Anne's mother rarely gave advice but once gripped Anne to offer something quietly serious, potent and unexpected for such a modest woman, tying Anne's shoes, squeezed between two heavy veils of wet K-Ways, beneath coat pegs, before a school play. "The stage is the loneliest place. But play to back of the hall and the lights. The lights, Anne. They believe."

Unprompted, she continued, with the air of someone in the process of telling much more than her words could cope with. "I won't be around forever, bebe. If your heart says something, put it on the line. Men think you want to take something from them. Everyone does. Keep something back for you."

How does she know this kind of darkness can't be the end? Anne Renaud can reach inside the driver's jacket, in the first of a new fleet of bombproof A8s. And the face on the ascent? Well, they were his idea. He'd been the one she dealt with. The dealer. So what was he doing here? She unfastens the pistol from its clips and twists the catch.

Back then, as they had walked along the corridor towards the music room beside the stage door, her mother had reacted oddly again. Like she wasn't meant to be there, which she wasn't. She looked around. "For God's sake do it. Do everything. How it quickens up and disappears is pitiful. Keep your eyes wide and hold on to all that curious, bushy trust. The alternative is deadening. But don't for a second forget the kind of people you're dealing with. Go out there and remember the lights."

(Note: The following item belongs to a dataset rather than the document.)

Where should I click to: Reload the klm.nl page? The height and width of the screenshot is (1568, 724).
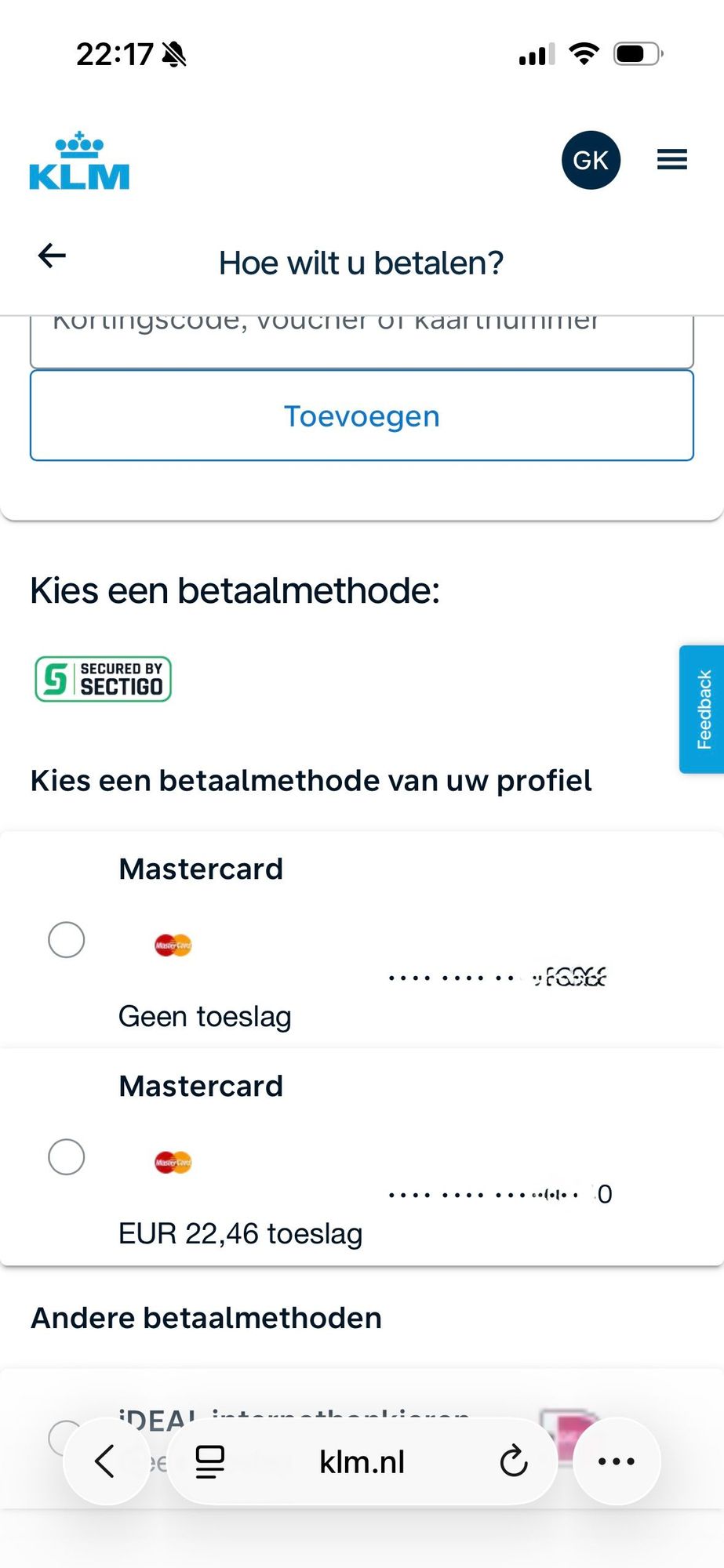(x=514, y=1461)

The flashlight beam suddenly crosses those benevolent eyes. "Believe it."

A draining bath comes to mind. The picture of a girl who spends too much of her time staring through windows. A steady countdown through the skies.

Instead of remembering, Anne feels like she is running something past this woman. Or she'll help Anne work it out.

5. 4. 3. 2..


"Please, PeeJay. Don't call Sheriff."

"Get yer goddamn hands away from me, Carlotta." He spins around and squares up. "You were never there. When that bubba needed you. When I needed you."

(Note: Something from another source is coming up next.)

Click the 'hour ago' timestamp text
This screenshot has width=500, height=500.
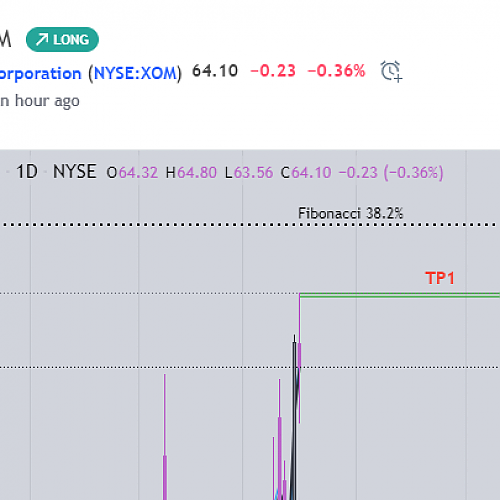[47, 101]
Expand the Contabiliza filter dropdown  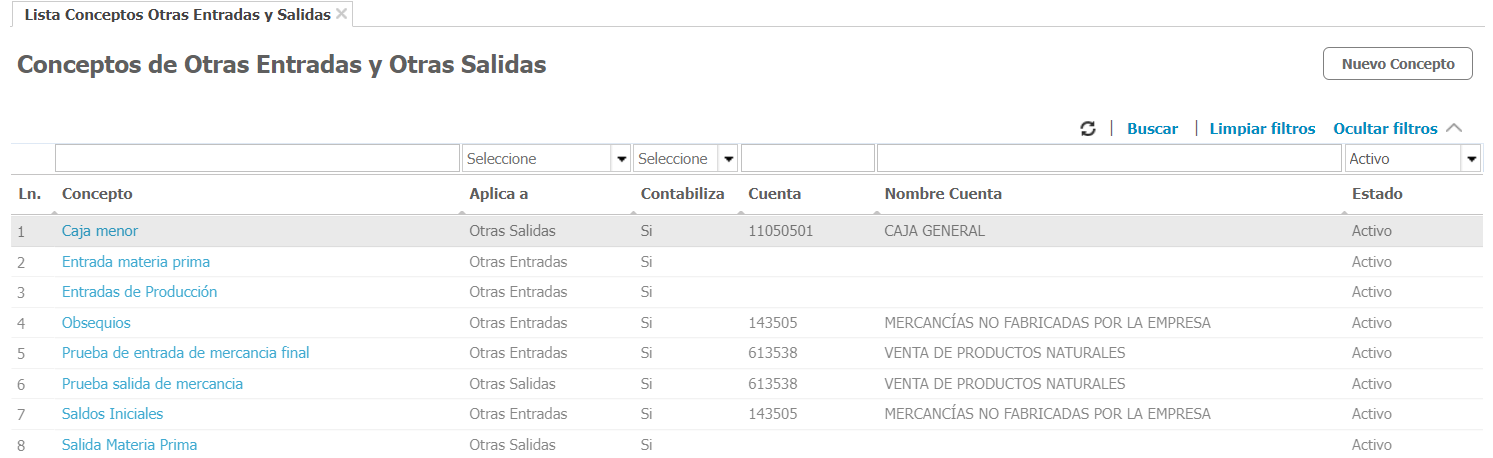(729, 159)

A vertical line of Miracle from her chestbone to her navel, then absent-mindedly crossed from one breast to the other.

"Ma bubba also." Carlotta pulls the receiver from his hand and wraps her arms about his waist to rest on his chaps. She runs a hand up his shirt. "Please. Things could be like.. th'old times."

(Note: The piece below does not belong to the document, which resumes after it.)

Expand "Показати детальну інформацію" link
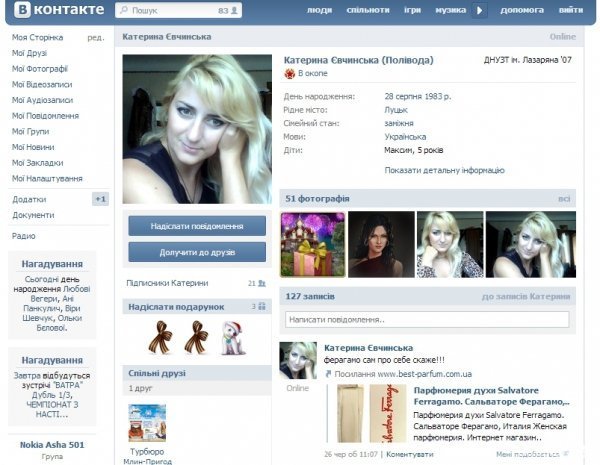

"Old times? Can you even remember them old times, Carlotta? Nights spent sleeplessly wonderin' which motel I'll get a call from. Weekends spent at the Sinai, bubba missing kindergym bronco academy an'all. Daddy, daddy, why are they filterin' momma's blood through charcoal? Mrs Paxil is the worse for two grammes, Reverend, to whom do I make the cheque payable? Please bring momma thu tha coma for Christmas, Santie. Promises were lies waiting to happen and I can't build Chuck's nest on vodka jello. Read yer bible."

In the garden below, Leopold is leaning over the handles of a lawn mower, conversing through the fence to the neighbour's girl.

She shakes her head. "If it wasn't tha goddamn rodeo championships it was tha goddamn bible. Surprised ya ever had thirty seconds for me. Ya musta had'r that there bubba couldn't be." Her eyes flick against his. "I'm round rehab and out agin. Who is she? The truth na."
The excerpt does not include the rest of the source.